Economic freedom fighters

Another party expected to take away some of the ANC's support is the Economic Freedom Fighters or EFF, launched by firebrand politician Julius Malema. His supporters wear red berets reminiscent of Venezuela's Hugo Chavez.

"We don't need a position where we have to vote for the sake of the history, we're voting for the sake of the future," a young woman named Tumisha Mashabela said at an EFF rally in Atteridgeville. "We really need a change."

Julius Malema, leader of the Economic Freedom Party, waves to supporters during his party's final election rally in Pretoria on Sunday. (Skyler Reid / Reuters)

Malema has often been accused of stirring racial tensions in South Africa, and has himself faced corruption charges.

But he is a populist and a political survivor, having formed his own party after being forced out as the ANC's youth leader. His economic freedom message would entail the nationalization of land and industry.

Justice Malala says the EFF shouldn't be written off. "I think they are a player in this election," he says, suggesting the EFF speaks to youth more powerfully than the ANC at the moment.

Not everyone, however, believes that today's young South Africans can make a big difference.

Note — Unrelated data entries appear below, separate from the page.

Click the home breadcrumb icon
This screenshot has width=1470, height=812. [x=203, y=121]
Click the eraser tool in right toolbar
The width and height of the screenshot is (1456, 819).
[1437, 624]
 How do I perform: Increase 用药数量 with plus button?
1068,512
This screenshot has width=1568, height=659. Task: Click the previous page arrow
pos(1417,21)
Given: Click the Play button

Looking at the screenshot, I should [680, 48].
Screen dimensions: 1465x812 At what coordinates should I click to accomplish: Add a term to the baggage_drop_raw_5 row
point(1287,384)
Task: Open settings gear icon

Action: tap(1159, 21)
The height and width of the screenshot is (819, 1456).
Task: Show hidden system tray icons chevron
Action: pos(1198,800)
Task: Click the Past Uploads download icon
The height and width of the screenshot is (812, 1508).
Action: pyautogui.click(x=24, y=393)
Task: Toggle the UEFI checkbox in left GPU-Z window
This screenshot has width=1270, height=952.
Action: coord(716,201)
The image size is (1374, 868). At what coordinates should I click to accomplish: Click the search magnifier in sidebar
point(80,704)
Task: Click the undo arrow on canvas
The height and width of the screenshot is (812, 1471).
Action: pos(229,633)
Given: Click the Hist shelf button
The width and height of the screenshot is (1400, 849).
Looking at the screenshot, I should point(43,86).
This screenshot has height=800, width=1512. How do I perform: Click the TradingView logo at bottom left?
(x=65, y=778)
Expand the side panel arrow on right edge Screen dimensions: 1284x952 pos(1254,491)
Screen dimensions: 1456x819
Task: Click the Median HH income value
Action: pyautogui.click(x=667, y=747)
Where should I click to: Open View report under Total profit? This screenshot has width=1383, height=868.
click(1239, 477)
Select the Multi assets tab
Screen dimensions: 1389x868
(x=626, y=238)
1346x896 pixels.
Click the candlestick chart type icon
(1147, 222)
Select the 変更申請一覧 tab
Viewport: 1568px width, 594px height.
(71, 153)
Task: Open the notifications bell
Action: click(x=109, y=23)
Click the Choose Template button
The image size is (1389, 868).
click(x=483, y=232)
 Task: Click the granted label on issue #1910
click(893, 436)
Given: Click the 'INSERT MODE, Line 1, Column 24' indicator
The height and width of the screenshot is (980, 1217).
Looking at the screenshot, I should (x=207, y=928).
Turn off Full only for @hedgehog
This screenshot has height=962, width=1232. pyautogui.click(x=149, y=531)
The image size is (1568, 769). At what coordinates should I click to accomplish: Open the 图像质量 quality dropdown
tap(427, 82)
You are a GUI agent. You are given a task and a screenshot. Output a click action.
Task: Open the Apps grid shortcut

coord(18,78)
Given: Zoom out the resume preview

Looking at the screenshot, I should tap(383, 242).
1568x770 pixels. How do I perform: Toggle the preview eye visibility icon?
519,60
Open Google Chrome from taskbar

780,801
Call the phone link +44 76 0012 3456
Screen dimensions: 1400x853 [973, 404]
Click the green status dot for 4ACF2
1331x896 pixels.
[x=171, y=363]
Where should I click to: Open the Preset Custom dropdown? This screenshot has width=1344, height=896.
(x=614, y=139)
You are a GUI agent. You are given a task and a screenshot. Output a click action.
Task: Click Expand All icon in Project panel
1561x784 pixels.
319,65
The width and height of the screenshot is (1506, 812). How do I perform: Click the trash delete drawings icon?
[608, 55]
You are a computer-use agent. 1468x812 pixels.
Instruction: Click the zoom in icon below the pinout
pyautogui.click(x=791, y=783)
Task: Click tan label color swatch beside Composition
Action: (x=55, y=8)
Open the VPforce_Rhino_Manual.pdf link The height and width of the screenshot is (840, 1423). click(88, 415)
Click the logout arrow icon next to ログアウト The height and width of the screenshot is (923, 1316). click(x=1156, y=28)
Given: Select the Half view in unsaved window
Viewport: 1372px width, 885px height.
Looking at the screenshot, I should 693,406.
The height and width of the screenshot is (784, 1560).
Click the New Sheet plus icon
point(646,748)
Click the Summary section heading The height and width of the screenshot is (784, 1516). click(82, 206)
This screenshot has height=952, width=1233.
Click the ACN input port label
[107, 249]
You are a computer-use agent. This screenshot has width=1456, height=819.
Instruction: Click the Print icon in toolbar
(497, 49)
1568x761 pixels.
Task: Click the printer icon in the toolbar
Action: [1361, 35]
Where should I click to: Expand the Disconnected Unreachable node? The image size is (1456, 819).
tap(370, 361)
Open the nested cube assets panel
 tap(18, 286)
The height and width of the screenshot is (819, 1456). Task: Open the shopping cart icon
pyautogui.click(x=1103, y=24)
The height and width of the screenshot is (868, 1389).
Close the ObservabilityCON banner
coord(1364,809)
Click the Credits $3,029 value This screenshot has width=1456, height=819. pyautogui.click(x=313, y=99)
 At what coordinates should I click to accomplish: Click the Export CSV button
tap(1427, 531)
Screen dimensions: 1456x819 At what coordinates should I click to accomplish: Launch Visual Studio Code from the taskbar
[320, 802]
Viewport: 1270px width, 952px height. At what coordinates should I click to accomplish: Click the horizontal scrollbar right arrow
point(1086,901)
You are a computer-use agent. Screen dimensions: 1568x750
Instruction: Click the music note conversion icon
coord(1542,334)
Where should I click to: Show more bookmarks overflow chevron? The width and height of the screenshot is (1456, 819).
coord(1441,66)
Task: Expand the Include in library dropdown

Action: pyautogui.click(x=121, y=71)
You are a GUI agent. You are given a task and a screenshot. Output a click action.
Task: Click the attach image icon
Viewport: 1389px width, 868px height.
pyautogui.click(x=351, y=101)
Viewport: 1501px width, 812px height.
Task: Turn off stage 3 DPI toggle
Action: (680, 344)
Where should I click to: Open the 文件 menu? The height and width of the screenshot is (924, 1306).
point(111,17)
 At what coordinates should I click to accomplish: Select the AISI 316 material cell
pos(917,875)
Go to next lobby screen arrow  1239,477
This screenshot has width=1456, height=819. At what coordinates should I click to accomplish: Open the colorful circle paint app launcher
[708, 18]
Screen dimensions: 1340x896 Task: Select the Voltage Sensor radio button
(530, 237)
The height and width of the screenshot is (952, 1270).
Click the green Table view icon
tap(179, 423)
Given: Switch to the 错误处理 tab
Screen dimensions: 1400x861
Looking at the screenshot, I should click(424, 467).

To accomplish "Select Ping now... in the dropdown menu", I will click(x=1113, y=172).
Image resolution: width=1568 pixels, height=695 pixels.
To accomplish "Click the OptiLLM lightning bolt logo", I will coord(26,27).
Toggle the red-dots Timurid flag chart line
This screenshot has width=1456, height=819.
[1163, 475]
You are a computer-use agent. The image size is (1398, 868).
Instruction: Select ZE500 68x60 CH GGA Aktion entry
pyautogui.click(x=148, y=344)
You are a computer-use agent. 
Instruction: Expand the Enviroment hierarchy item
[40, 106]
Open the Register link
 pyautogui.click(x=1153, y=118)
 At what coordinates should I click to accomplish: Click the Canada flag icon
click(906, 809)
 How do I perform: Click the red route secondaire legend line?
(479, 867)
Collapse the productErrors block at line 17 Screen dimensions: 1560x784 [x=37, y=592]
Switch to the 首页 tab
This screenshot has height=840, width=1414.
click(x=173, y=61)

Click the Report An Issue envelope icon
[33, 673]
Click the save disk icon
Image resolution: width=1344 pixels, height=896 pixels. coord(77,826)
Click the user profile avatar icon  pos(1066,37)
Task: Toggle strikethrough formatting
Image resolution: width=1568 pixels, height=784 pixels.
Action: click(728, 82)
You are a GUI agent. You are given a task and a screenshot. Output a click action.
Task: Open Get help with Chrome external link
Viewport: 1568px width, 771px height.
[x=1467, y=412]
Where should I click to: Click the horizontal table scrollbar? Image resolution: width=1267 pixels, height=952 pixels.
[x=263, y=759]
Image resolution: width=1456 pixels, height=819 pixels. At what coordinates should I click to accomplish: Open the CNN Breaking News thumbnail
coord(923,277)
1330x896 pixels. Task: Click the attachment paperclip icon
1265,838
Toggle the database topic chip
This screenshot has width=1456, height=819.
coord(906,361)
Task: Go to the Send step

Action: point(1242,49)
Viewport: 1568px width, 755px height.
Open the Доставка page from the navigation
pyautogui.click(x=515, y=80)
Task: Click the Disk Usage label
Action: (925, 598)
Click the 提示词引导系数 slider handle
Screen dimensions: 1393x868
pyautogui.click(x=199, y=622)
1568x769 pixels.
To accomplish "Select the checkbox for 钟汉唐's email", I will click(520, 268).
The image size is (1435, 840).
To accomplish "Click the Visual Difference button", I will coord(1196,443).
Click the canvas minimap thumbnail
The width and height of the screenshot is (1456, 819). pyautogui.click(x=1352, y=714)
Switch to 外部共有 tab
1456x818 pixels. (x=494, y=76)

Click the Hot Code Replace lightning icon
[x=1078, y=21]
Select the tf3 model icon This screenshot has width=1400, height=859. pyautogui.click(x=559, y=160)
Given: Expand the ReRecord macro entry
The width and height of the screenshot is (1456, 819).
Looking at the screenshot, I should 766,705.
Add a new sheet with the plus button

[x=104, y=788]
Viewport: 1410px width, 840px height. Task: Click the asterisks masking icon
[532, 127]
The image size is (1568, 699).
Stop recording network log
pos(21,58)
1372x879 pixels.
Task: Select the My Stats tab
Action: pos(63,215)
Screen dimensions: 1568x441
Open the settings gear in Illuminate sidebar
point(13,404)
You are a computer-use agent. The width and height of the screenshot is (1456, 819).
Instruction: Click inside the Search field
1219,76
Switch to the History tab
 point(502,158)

"Because we are desperate to live in a post-apartheid society, we project our best hopes onto the 'born free' generation," says author Eusebius McKaiser.

"But it's untested. I'm not convinced that the born frees have a new slate they have inherited the prejudices, the identities, to put it more gently of their moms and dads."

Jay Naidoo, a key member of the struggle against apartheid when he was the head of one of the country's largest trade unions in the late 1980s, and later a minister in Mandela's first cabinet, fears there is potential for greater conflict in South Africa if the growing number of grievances in the country aren't addressed.

One of the ANC's most outspoken critics, he now says: "I have no doubt if I was young today I would be radical and angry."

Naidoo says South Africa doesn't need any more streets named after Mandela and that the more fitting tribute would be to live by his ideals.

Jay Naidoo, a former labour leader and minister in Nelson Mandela's first government, says the ANC could have achieved so much more over the past 20 years. Instead, it made people "bystanders." (Richard Devey / CBC)

"We had this view that the government will deliver. It will deliver the jobs and the water and the electricity and the houses."

But, he says, in hoping for this, "we demobilized civil society. The very robustness and the engine of our struggle to freedom we made passive. People became bystanders."

Finding a way to inspire and engage not just South Africa's Portias but other disaffected groups will be a key to South Africa's future.

"I was four years old when we were evicted from our house because I was the wrong colour of skin," says Naidoo. "I spent my whole life believing I was inferior to white people.

"That restoration of human dignity has an incredibly powerful attraction to us that we hold deep in our hearts. But the next generation didn't grow up with that baggage. And they are our future."